Obviously the potential across a capacitor is v=Ed, but im not sure how to arrive at this

Hi kman12! just got up :zzz: …

Not really following you if the charge is Q on one side and -Q on the other, then you get there by forcing either Q positive charge one way, or Q negative charge the other way.

For details of the calculation, see the PF Library on https://www.physicsforums.com/library.php?do=view_item&itemid=112" Last edited by a moderator:
diazona
Homework Helper
cheers,
another quick question, if i want to find the potential across the plates of a capacitor, does it matter in which direction i integrate v= -∫E.ds=-∫ Edscosθ. In other words can i start from the positive end of the capactor and integrate to the negative end. so E and ds are parralal so θ=0 and then flip limits to get positive value for V. OR could i integrate from negative end towards positive end and θ=180 then i dont need to flip limits, i will already have positive v.

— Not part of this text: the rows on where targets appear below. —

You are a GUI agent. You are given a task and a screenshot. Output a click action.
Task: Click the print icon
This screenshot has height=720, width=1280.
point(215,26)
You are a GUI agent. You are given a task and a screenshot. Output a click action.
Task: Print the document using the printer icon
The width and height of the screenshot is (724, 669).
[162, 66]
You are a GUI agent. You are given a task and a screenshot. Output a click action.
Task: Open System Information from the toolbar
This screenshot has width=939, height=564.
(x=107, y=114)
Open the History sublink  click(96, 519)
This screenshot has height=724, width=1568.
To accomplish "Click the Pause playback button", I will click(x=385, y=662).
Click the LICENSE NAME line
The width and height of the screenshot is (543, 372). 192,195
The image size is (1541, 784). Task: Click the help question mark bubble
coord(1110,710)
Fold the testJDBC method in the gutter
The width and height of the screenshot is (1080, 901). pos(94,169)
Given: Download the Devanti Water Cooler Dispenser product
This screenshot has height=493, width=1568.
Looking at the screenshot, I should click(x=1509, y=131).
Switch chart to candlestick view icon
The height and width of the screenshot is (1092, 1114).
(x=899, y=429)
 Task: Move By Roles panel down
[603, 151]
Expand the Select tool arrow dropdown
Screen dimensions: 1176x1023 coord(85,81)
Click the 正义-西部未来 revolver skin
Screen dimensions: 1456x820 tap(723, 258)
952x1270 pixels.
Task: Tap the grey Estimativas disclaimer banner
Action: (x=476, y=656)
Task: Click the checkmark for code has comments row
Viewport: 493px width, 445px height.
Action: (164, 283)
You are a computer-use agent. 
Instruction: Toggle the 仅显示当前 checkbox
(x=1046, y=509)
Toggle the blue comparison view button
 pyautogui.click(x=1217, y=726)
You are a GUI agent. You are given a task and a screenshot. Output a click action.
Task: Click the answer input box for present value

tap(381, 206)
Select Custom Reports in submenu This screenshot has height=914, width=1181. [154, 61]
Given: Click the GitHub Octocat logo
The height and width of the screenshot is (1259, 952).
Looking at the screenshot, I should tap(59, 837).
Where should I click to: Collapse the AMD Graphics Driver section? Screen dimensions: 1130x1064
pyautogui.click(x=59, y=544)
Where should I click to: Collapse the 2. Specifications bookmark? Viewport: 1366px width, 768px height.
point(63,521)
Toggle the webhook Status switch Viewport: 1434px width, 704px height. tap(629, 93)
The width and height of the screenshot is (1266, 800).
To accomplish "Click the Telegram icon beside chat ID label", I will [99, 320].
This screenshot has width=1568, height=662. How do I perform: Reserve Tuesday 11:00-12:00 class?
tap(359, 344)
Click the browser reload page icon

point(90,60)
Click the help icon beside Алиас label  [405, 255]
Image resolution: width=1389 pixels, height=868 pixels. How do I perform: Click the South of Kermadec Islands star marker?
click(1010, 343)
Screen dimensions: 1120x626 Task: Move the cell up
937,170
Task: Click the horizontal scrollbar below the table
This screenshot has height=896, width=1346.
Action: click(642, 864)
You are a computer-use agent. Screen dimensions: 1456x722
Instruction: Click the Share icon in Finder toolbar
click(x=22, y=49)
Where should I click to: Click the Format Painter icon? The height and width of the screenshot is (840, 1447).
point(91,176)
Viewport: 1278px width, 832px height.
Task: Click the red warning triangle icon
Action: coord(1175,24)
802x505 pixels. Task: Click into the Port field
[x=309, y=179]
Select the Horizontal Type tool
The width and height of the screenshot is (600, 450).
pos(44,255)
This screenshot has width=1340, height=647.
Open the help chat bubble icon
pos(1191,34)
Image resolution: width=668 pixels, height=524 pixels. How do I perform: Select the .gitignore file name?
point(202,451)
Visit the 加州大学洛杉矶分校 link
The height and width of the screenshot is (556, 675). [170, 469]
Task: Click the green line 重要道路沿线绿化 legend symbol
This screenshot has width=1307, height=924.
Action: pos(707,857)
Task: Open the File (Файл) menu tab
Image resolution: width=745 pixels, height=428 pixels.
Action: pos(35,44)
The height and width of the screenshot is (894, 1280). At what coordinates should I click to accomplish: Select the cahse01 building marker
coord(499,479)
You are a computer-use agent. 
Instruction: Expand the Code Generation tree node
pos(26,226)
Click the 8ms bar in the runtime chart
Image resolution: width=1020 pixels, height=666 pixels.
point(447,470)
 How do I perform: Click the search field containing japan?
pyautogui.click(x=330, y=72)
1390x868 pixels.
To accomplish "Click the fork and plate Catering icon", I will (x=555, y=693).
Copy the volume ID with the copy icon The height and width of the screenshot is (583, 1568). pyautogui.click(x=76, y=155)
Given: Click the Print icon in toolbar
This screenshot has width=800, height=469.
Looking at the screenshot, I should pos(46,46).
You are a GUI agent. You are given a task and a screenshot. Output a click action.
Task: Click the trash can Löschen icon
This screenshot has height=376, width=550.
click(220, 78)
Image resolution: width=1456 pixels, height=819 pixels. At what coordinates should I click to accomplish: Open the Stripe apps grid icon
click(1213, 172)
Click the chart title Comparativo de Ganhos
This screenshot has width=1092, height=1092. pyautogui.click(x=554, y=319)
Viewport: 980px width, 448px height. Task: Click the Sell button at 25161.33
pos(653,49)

Obviously the potential across a capacitor is v=Ed, but im not sure how to arrive at this
If you're just trying to get the magnitude of the voltage difference (which is usually the case), no it doesn't matter which way you integrate. Magnitudes are always positive, so if your integration gives you a negative answer you just drop the sign (take the absolute value).

When I took introductory electromagnetism as a freshman in college, the professor would use this shortcut all the time - basically the idea was that if you know which sign your answer is supposed to have, there's no need to spend a lot of time figuring out the right way to set up the calculation (e.g. the right direction to integrate). You just pick one way, do the math, and if you get the wrong sign, you flip it. We named it the Verlinde theorem in his honor ("1 = -1 when necessary" )

o ok thanks guys. I think my lecturer does the same thing by dropping the sign. But sometimes he doesnt even state that the e field and length element ds, are in oppisite directions, ie 180 degrees. It makes sense now cheers.